16 December 2014

I like to use Groovy to write scripts to help me test parts of my application that require a little more set up than a normal unit test should allow (think a small-scale integration test). Often, these scripts take the form of client-based code that establishes a connection to a locally running instance of my application and verifies that certain operations produce the desired and expected results. Recently, I found myself in a situation where I wanted to test some Spring Framework-based code that uses Thymeleaf to generate HTML. I didn’t necessarily want to extact the code into a separate library just so I could functionally test it outside of my application. Instead, I decided to take the project’s JAR file (as the application is a Spring Boot application) and use it as a dependency in my Groovy script. This meant that I would need to find a way to set up the Spring Framework context, so that all of the required dependency injection would take place.

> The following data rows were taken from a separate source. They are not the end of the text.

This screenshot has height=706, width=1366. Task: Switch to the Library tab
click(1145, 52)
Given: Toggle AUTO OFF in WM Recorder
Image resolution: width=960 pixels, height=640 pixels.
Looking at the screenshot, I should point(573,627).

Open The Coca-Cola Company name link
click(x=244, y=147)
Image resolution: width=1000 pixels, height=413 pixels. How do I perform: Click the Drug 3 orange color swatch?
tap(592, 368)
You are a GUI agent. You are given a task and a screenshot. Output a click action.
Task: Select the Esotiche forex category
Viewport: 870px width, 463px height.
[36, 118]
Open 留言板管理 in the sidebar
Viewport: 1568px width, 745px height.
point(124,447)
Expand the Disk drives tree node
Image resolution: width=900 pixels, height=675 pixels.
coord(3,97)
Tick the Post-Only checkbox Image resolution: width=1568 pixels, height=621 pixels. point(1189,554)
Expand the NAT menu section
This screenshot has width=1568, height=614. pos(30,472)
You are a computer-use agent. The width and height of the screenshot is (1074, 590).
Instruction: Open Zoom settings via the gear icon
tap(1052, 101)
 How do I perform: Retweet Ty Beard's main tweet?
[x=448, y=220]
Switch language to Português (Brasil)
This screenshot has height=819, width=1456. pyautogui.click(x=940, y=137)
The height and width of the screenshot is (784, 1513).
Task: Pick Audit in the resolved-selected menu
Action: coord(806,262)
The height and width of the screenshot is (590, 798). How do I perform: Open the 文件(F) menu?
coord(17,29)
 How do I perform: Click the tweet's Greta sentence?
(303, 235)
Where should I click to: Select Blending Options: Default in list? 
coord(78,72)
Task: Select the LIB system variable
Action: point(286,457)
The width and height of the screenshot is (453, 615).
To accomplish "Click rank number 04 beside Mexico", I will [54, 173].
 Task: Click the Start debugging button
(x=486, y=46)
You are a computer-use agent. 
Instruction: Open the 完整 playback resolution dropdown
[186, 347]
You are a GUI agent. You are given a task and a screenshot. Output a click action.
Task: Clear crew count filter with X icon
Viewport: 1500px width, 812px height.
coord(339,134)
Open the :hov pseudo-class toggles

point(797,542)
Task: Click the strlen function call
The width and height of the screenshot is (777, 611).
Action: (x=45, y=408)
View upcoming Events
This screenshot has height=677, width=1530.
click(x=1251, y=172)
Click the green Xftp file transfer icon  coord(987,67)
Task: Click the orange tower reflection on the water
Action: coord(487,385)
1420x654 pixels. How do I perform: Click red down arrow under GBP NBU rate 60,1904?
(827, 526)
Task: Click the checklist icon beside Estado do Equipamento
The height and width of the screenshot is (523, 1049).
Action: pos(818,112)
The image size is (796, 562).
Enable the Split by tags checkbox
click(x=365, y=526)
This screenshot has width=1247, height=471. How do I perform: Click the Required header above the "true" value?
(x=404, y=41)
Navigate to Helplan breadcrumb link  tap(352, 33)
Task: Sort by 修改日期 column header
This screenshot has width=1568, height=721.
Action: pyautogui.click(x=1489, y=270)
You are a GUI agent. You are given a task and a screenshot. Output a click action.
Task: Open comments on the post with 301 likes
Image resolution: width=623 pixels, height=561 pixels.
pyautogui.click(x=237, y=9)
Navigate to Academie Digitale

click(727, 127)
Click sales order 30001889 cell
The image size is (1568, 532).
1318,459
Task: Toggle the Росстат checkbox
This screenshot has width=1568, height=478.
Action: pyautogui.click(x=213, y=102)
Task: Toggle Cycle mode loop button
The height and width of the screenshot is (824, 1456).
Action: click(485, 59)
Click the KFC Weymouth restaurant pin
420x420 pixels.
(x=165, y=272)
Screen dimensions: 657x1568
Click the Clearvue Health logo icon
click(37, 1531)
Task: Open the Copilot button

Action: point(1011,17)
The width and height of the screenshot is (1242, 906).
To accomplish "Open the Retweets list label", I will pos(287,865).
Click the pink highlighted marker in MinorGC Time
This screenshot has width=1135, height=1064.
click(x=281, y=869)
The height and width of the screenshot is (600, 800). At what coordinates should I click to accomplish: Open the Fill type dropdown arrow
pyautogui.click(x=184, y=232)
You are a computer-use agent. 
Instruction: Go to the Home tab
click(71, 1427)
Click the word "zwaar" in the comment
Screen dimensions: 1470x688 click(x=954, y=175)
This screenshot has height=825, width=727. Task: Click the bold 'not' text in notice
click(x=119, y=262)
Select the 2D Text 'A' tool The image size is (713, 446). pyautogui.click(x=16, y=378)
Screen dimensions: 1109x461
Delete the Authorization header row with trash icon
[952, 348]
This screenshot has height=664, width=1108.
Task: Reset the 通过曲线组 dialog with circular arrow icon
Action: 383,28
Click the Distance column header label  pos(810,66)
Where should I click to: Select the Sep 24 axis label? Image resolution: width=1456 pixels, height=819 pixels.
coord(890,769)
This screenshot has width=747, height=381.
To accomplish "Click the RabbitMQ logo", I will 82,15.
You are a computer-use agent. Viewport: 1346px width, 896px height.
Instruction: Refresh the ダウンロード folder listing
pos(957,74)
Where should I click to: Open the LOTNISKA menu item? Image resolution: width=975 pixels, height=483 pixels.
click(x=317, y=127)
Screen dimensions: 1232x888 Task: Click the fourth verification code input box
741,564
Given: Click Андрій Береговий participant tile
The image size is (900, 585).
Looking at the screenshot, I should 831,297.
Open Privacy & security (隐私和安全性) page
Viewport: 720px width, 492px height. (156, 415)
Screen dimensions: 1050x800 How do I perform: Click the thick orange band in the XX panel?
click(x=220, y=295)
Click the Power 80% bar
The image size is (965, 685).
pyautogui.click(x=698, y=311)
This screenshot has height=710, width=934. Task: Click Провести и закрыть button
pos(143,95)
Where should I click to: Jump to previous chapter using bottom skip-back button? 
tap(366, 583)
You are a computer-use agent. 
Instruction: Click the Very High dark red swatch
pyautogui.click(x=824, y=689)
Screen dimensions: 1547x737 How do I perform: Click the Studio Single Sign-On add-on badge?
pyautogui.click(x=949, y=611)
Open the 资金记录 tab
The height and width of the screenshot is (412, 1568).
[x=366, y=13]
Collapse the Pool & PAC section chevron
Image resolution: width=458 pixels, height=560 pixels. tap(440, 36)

This turned out to not be that difficult:

import com.test.ApplicationConfiguration

import org.springframework.context.annotation.AnnotationConfigApplicationContext

...

def activeProfile = 'test'

def ctx = new AnnotationConfigApplicationContext()
ctx.getEnvironment().setActiveProfiles(activeProfile)
ctx.register(ApplicationConfiguration)
ctx.refresh()

...

ctx.close()

In the example above, the script creates an instance of the AnnotationConfigApplicationContext Spring Framework context, sets the active profile, registers my Java-based configuration class (from my application’s JAR) and refreshes the context. At this point, you can reference any and all beans created by the configuration:

def bean = ctx.getBean('myBean')

You can obviously use the other variants of the ApplicationContext interface to configure your context (e.g. XML, etc). In a future post, I will discuss how to leverage the Spring Boot YAML support from a Groovy script so that you can leverage your application’s configuration files when in your script.